# Update on Walmart pricing $4 Xanax



## Weston (Sep 23, 2006)

Since the thread dated 10/22/08 on Wally's pricing has been closed, I just wanted to post that generic Xanax for low dose at least is now pricing at $4. The prescription was only 50mg x 50. Not sure how much other doses and quantities would cost. It had been pricing at $11 before the last couple of refills.


----------



## UltraShy (Nov 8, 2003)

Weston said:


> Since the thread dated 10/22/08 on Wally's pricing has been closed, I just wanted to post that generic Xanax for low dose at least is now pricing at $4. The prescription was only 50mg x 50. Not sure how much other doses and quantities would cost. It had been pricing at $11 before the last couple of refills.

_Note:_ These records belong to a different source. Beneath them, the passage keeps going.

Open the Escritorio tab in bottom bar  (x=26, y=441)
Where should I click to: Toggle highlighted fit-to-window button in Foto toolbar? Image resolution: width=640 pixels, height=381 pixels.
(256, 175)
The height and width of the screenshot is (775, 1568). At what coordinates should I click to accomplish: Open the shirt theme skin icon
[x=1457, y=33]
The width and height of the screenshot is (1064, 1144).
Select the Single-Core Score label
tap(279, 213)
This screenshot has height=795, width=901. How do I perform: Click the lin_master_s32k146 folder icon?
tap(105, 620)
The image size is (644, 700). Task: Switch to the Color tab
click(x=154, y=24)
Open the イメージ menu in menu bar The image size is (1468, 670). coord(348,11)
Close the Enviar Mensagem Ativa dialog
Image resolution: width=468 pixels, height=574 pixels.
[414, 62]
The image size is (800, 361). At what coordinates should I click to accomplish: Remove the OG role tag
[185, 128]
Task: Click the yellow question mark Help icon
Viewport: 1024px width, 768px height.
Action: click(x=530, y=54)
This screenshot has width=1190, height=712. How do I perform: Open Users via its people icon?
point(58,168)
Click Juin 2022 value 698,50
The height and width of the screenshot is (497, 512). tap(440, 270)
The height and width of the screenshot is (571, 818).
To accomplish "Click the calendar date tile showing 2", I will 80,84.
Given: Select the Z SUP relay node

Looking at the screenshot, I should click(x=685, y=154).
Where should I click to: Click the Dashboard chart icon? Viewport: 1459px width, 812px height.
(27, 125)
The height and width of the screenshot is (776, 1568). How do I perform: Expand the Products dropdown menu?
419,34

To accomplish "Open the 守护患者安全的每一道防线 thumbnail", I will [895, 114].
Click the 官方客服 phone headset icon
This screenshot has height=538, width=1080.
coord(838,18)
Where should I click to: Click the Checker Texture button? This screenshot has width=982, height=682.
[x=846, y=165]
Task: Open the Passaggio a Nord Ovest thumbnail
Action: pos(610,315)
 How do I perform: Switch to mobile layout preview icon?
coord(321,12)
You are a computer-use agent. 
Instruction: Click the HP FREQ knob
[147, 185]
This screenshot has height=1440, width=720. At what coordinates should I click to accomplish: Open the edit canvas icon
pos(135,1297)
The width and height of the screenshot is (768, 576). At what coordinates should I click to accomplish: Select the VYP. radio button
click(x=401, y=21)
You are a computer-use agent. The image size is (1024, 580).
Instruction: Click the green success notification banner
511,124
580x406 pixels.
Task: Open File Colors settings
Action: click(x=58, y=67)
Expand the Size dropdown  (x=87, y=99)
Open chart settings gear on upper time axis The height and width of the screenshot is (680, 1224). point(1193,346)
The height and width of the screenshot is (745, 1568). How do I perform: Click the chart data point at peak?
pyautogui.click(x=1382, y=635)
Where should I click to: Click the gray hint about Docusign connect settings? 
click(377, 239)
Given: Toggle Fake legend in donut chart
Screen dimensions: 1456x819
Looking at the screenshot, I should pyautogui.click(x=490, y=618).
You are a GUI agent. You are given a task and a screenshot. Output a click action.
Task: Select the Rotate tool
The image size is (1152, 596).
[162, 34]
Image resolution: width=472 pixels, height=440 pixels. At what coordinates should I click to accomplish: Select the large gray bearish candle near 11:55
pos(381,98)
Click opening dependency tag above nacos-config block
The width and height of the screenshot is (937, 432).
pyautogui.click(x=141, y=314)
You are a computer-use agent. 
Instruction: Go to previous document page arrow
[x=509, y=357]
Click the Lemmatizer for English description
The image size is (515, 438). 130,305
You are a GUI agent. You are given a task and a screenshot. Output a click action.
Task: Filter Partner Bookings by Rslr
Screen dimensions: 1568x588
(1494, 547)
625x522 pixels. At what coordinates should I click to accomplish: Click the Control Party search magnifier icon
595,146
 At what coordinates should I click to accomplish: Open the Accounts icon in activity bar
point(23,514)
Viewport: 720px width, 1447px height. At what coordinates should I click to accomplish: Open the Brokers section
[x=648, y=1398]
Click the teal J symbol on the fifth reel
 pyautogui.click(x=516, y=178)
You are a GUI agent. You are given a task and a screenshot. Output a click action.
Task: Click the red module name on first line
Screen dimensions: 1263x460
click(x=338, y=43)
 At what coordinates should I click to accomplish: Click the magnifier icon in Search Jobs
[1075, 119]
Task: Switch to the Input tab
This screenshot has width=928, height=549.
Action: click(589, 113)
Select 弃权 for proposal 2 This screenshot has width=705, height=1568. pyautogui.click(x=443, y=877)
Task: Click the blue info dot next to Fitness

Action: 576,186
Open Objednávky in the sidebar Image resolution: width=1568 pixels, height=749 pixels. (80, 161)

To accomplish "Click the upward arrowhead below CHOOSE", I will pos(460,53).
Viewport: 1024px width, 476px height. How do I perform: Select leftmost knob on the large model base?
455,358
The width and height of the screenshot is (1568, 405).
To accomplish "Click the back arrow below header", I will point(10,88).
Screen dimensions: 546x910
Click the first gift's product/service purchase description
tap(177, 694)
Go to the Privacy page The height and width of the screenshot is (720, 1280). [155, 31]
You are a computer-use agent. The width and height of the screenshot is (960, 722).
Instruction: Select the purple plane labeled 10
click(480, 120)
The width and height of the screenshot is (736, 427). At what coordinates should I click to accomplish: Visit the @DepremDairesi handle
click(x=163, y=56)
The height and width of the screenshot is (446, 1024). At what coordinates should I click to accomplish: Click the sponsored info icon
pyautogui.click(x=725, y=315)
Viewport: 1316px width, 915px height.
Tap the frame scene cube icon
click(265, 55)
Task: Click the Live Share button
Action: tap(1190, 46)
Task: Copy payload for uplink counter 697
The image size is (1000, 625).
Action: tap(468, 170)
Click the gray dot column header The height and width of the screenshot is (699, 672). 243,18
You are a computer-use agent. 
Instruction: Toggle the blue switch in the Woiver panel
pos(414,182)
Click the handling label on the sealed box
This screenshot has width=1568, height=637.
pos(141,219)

That's certainly a change. Walmart's prior list of $4 meds was totally devoid of any controlled substance.

I just looked it up and their online list dated November 4 doesn't show alprazolam. Here's a list of Walmart's $4 mental health meds:

http://www.walmart.com/cservice/contextual_help_popup.gsp?modId=553159



> WALMART/SAM'S CLUB $4 Prescription Drug Program
> Mental Health Medications
> List Effective November 7, 2008
> $4 30-DAY $10 90-DAY
> ...


----------